Das Forschungskolleg – das bislang finanziell stattlichste Einzelprojekt in der Geschichte der Universität Siegen – soll interdisziplinäre Zukunftsforschung leisten. Burckhart: „Es geht um den wichtigen Aspekt der Gestaltung der Zukunft unter dem Aspekt des verantwortbaren menschlichen Miteinanders.“

Fünf Stiftungsprofessuren bilden den Kern des Zentrums. Angesiedelt sein werden diese in den Bereichen Wissenschaftsethik, Zukunftsforschung/Innovationsmanagement, Diversity, Zivile Sicherheitsforschung und Integriertes Informationsmanagement. Die Stiftungsprofessuren – die ersten beiden sollen bis November besetzt sein – werden begleitet von so genannten Senior-Profs. Insgesamt wird die Einrichtung stufenweise aufgebaut. Den erstberufenen Professoren obliegt es, das Forschungszentrum unter Einbindung vorhandener Forschungsschwerpunkte aufzubauen, das Forschungsprofil „Zukunft menschlich gestalten“ zu etablieren und ein DFG-Graduiertenkolleg einzuwerben. Denn die Förderung von Nachwuchswissenschaftlern wird ein Schwerpunkt im Forschungskolleg sein. Diese können sowohl aus der Uni Siegen erwachsen als auch von außerhalb angeworben werden. Das Kolleg soll zudem „kollegial und inhaltlich mit den Fakultäten zusammenarbeiten“. Will heißen: Wissenschaftler „mit Affinitäten“ können sich zu Forschungszwecken für eine gewisse Dauer dorthin abordnen lassen. Das Kolleg zahlt dann der entsprechenden Fakultät den entstehenden Ausfall.
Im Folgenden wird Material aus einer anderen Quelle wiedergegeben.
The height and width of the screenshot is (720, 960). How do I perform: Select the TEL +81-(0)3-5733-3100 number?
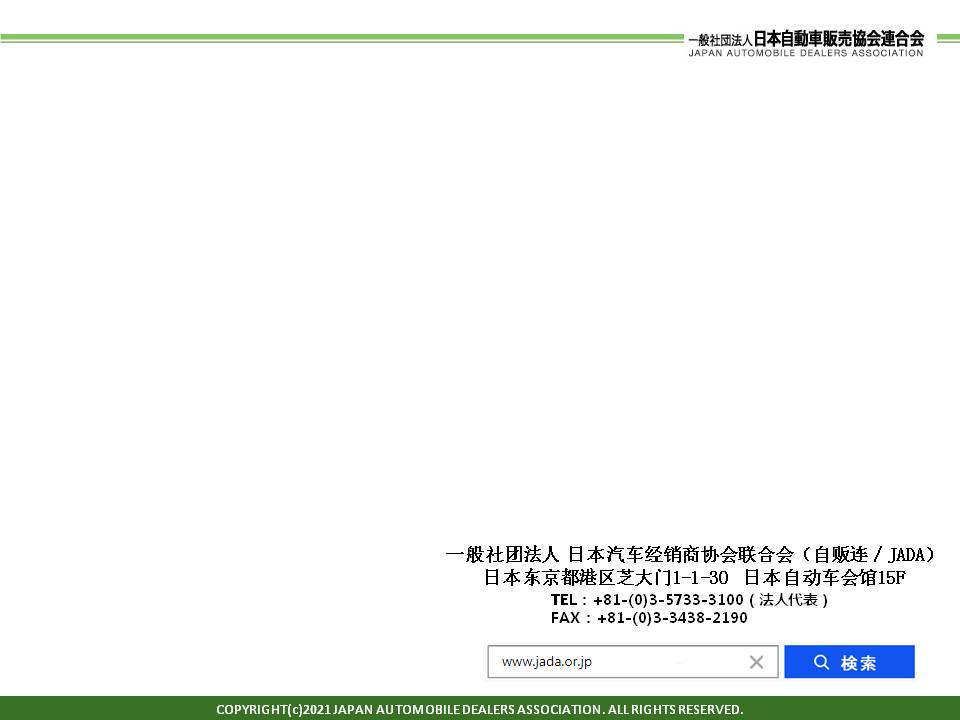668,600
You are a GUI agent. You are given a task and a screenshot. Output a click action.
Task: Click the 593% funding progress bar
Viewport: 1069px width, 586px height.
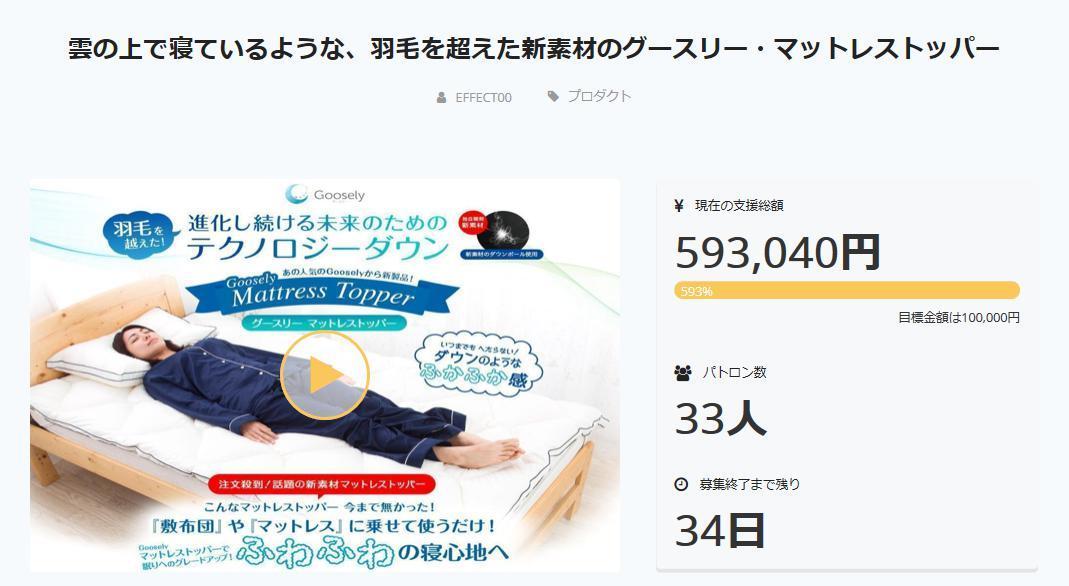(847, 290)
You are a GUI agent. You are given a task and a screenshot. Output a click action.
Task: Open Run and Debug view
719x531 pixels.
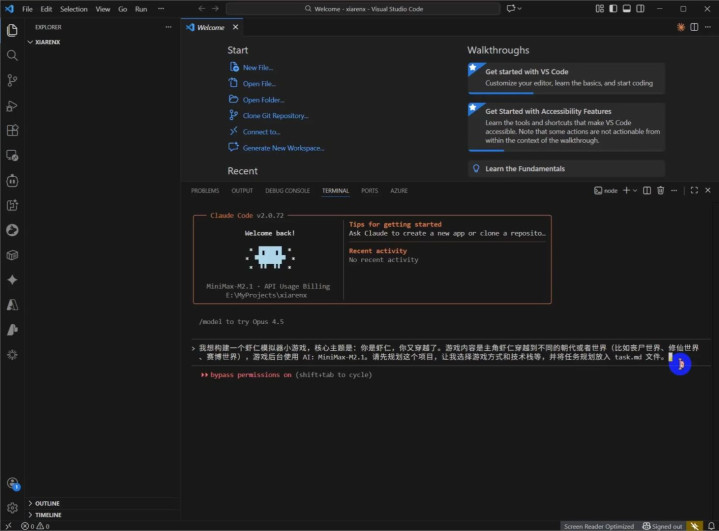point(12,105)
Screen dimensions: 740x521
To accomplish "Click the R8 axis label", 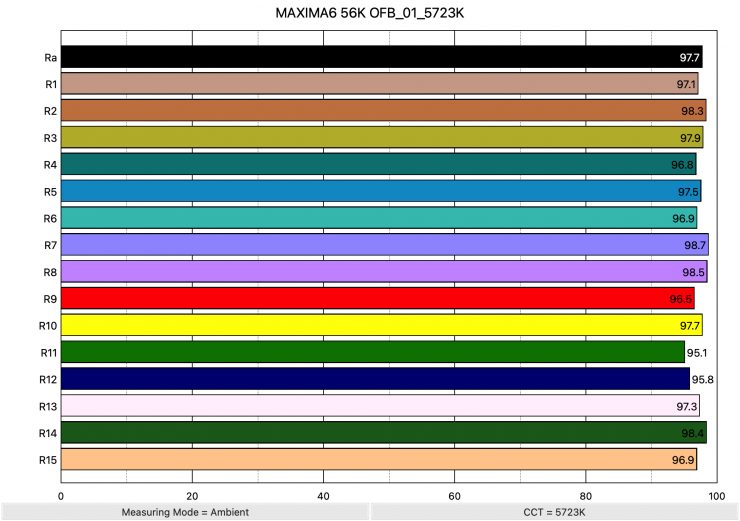I will 50,272.
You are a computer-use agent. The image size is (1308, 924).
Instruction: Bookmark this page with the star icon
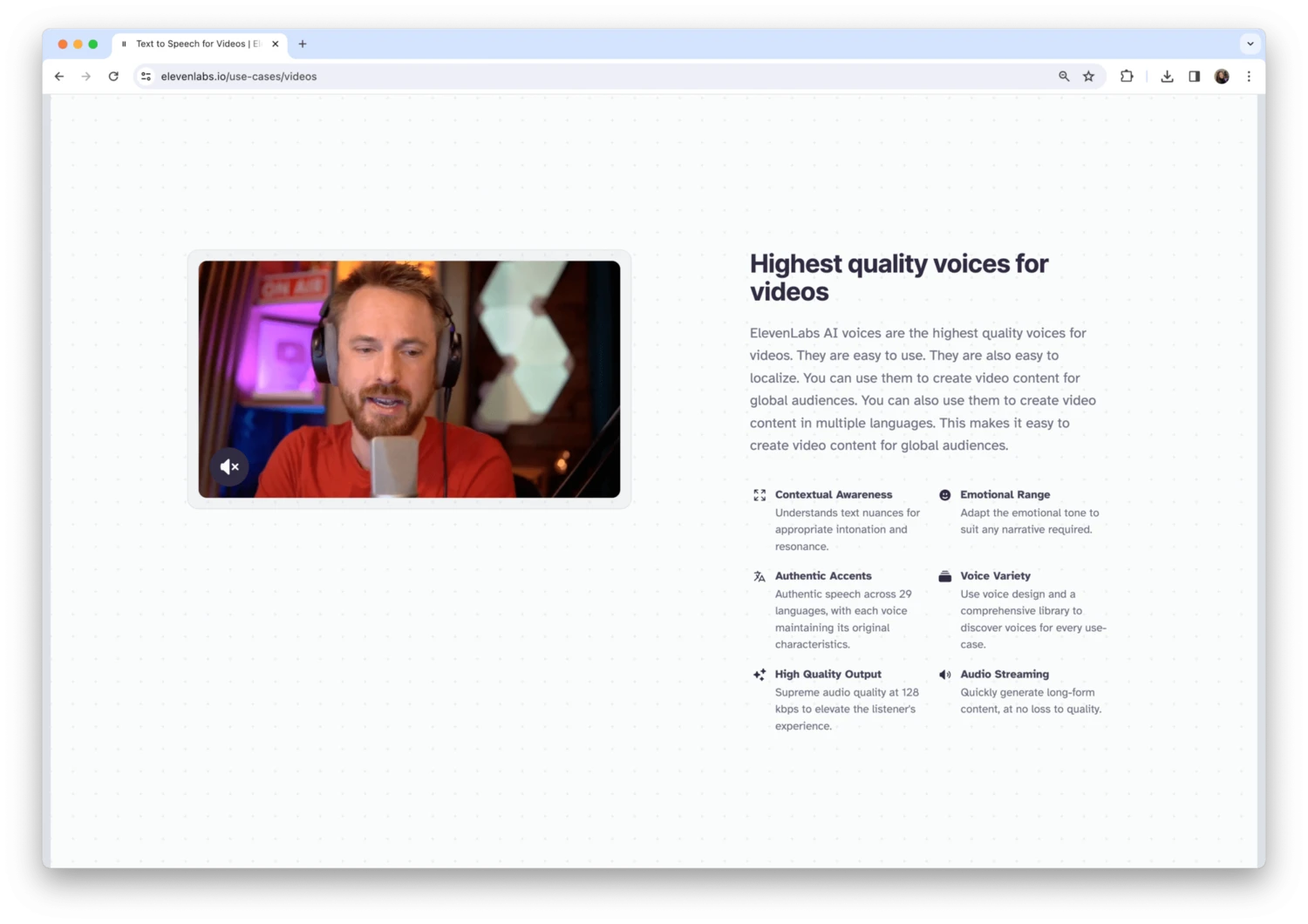coord(1088,77)
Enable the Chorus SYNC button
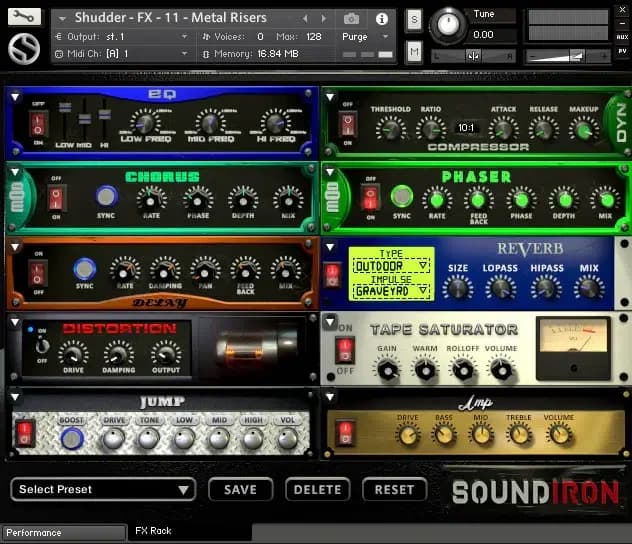The width and height of the screenshot is (632, 544). (x=106, y=196)
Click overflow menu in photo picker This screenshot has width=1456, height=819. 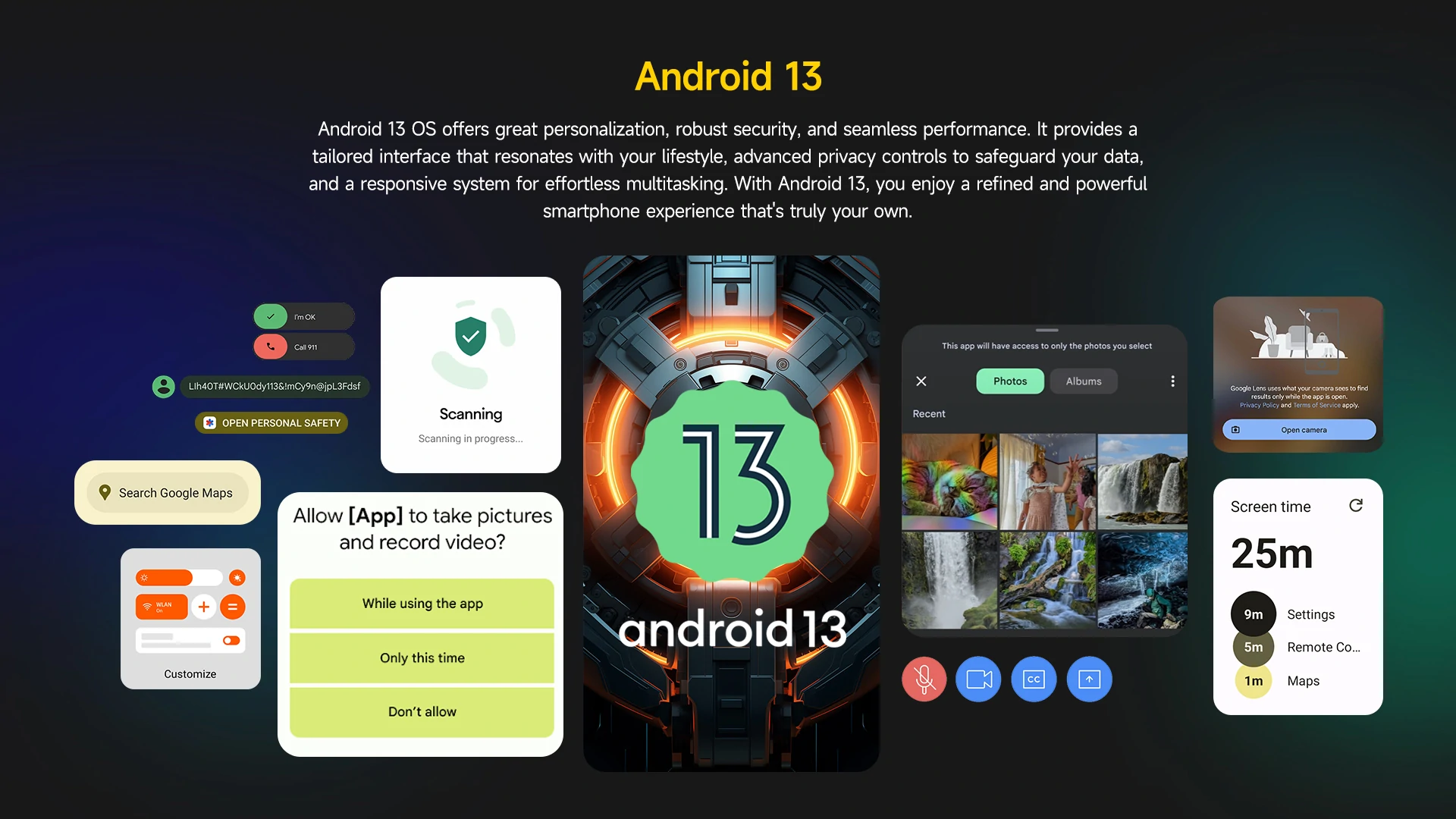(x=1173, y=381)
Derzeit wird ein externer wissenschaftlicher Beirat gebildet, der im Sommer loslegen und auch eine angemessene Rechtsform für das Forschungszentrum erarbeiten soll. Das Kolleg soll schließlich einmal finanziell auf eigenen Beinen stehen. Die Stiftungsprofessuren sind auf fünf Jahre ausgelegt. Nach zwei bis drei Jahren, so lautet die Vorgabe, sollen sie ihre eigenen Kosten nochmals durch Drittmittel einwerben.Die Verantwortlichen erhoffen sich von der neuen Einrichtung eine Stärkung des Forschungsstandorts Siegen und mehr internationale Sichtbarkeit. Ein zentral gelegenes Domizil wird noch gesucht. Möglicherweise, so Kanzler Dr. Johann Peter Schäfer, komme übergangsweise das Untere Schloss in Betracht, in dem die Universität mittlerweile auf zwei Etagen vertreten sei.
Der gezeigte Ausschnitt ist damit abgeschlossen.